Intervention de Amandine Brugière

Réunion du mardi 23 mars 2021 à 17h15
Commission des affaires sociales

Amandine Brugière, responsable du département « Capitalisation et développement des connaissances » de l'Agence nationale pour l'amélioration des conditions de travail (ANACT) :

L'ANACT est un réseau qui coordonne dix-sept agences régionales. Notre mission consiste à accompagner les entreprises dans l'amélioration des conditions de travail, en agissant notamment sur l'organisation du travail. Nous entendons par là toutes les ressources, les processus et les types de rapports sociaux que l'entreprise met en place pour atteindre ses choix de productivité, tout ceci ayant des incidences sur les déterminants de la qualité de vie au travail et des conditions de travail.

Cette définition nous tient particulièrement à cœur. Nous nous appuyons également sur l'accord signé par les partenaires sociaux européens sur la digitalisation des entreprises. Il reprend cette notion d'organisation du travail en donnant à voir comment les conditions de travail, les conditions d'emploi, le contenu du travail, la nature de l'activité et les relations sociales sont entremêlés et conditionnent la qualité du travail, de la performance, des conditions de travail et la qualité de vie au travail.

C'est important parce que le télétravail ne consiste pas simplement à transposer une activité de bureau dans un lieu tiers. Il s'agit d'une véritable organisation du travail, à part entière, qui nécessite de reconsidérer tout le système d'interactions qui se tisse au sein de l'entreprise : les formes de collaboration, en particulier entre les salariés sur site et ceux à distance, l'adaptation des outils, l'adaptation des horaires, la charge de travail, la nature des activités effectuées à distance ou en présence, les espaces, les lieux. Il faut bien sûr aussi anticiper les risques spécifiques à ces situations de travail hybrides.

Cette spécificité de l'organisation du travail à distance et des organisations hybrides ou des organisations multispatiales du travail nécessite que le corps social « chemine ». Ce mot est vraiment important. Nous sortons d'une réunion avec notre réseau au cours de laquelle il a été maintes fois repris. Il s'agit véritablement d'un cheminement, d'une expérimentation pour trouver les points d'équilibre acceptables au regard des exigences de l'activité, des attentes du corps social et des exigences du marché économique. Nous observons depuis un an ce cheminement entre les exigences liées aux mesures de prévention sanitaires et les exigences du travail. Selon les secteurs et les entreprises, les résultats sont différents.

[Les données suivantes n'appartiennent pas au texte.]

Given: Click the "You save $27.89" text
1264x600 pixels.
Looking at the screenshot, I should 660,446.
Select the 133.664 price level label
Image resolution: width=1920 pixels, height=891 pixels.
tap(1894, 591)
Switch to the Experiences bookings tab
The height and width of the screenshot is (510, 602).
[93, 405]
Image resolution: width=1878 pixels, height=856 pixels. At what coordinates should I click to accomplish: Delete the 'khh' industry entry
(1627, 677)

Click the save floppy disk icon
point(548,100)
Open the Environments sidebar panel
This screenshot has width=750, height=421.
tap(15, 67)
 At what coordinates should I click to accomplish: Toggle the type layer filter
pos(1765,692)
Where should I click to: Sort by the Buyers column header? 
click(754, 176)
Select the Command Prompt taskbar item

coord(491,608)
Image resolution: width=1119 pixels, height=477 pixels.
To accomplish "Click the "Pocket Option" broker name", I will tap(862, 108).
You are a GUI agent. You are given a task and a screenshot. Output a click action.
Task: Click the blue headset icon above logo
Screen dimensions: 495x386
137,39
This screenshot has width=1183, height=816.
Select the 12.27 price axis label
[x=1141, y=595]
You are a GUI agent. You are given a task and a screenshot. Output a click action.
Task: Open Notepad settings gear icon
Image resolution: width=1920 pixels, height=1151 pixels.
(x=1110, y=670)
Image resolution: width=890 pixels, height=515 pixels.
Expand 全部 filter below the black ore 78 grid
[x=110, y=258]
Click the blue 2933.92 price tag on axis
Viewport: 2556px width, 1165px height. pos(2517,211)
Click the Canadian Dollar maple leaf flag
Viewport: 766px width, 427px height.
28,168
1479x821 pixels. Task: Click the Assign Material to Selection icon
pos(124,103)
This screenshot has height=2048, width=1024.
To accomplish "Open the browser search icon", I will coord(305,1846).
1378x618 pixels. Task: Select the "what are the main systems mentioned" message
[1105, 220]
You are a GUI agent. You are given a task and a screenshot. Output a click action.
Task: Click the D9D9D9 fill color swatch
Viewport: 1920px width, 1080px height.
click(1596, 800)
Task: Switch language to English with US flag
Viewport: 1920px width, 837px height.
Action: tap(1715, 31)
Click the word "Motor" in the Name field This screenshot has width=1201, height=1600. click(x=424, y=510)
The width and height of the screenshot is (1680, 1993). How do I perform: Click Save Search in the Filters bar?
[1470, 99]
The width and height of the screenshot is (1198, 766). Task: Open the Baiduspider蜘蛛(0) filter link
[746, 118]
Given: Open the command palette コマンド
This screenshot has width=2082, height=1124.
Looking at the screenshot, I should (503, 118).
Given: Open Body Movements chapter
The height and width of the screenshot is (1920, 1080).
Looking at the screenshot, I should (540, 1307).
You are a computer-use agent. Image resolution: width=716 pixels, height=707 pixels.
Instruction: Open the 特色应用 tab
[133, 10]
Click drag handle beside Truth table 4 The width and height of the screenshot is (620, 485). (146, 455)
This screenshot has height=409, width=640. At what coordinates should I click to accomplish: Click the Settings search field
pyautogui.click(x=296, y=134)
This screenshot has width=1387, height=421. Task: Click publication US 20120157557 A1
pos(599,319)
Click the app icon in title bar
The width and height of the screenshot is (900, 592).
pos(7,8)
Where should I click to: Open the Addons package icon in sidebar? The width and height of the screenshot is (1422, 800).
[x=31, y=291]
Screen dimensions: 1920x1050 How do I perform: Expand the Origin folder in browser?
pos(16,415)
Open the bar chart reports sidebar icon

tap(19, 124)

Entre la première phase de crise lors du premier confinement et les confinements successifs jusqu'à aujourd'hui, nous voyons des formes variables de télétravail, avec des taux d'activité différents. Lors du premier confinement, jusqu'à 50 % des salariés ont été en arrêt dans certaines entreprises, ce qui modifie la répartition de la charge et les modes de fonctionnement. Le taux d'activité est maintenant plus important. Les besoins de collaboration, de rattrapage de la productivité, de coordination et de fonctionnement des collectifs de travail, des exigences de proximité avec les clients et les prestataires font pression en faveur d'un retour sur site ou d'une hybridation plus équilibrée entre présence et distance.

Ces formes de travail à distance ont des effets sur la santé mentale et sur la santé physique à cause, entre autres, de la sédentarité. Ils renforcent également les inégalités entre hommes et femmes.

Le réseau accompagne depuis plus d'un an les entreprises dans la mise en place du télétravail à travers un dispositif autrefois baptisé « Objectif reprise » et renommé « Objectif télétravail », la reprise n'étant pas toujours à l'ordre du jour. Ce dispositif nous permet d'accompagner gratuitement des petites et moyennes entreprises (PME) sur tout le territoire national. Nous disposons aussi d'un ensemble de ressources : fiches pratiques, guides méthodologiques, outils ludopédagogiques, webinaires.

Un levier majeur, à notre avis, pour accompagner les entreprises est le dialogue social et professionnel. À ce titre, les deux accords nationaux interprofessionnels (ANI) signés fin 2020 et début 2021 sont pour nous des références. Ils constituent des cadres structurants qui nous permettent de croiser qualité de vie au travail et conditions de travail (QVCT) d'un côté, performance économique de l'autre.

Nous avons également mené récemment une étude sur les accords signés sur le télétravail, ou qui contiennent des paragraphes sur le télétravail. Ces accords se multiplient. Nous en avons analysé qualitativement une cinquantaine pour connaître la manière dont les entreprises se saisissent de ce sujet, comment elles cadrent et norment les formes de travail à distance.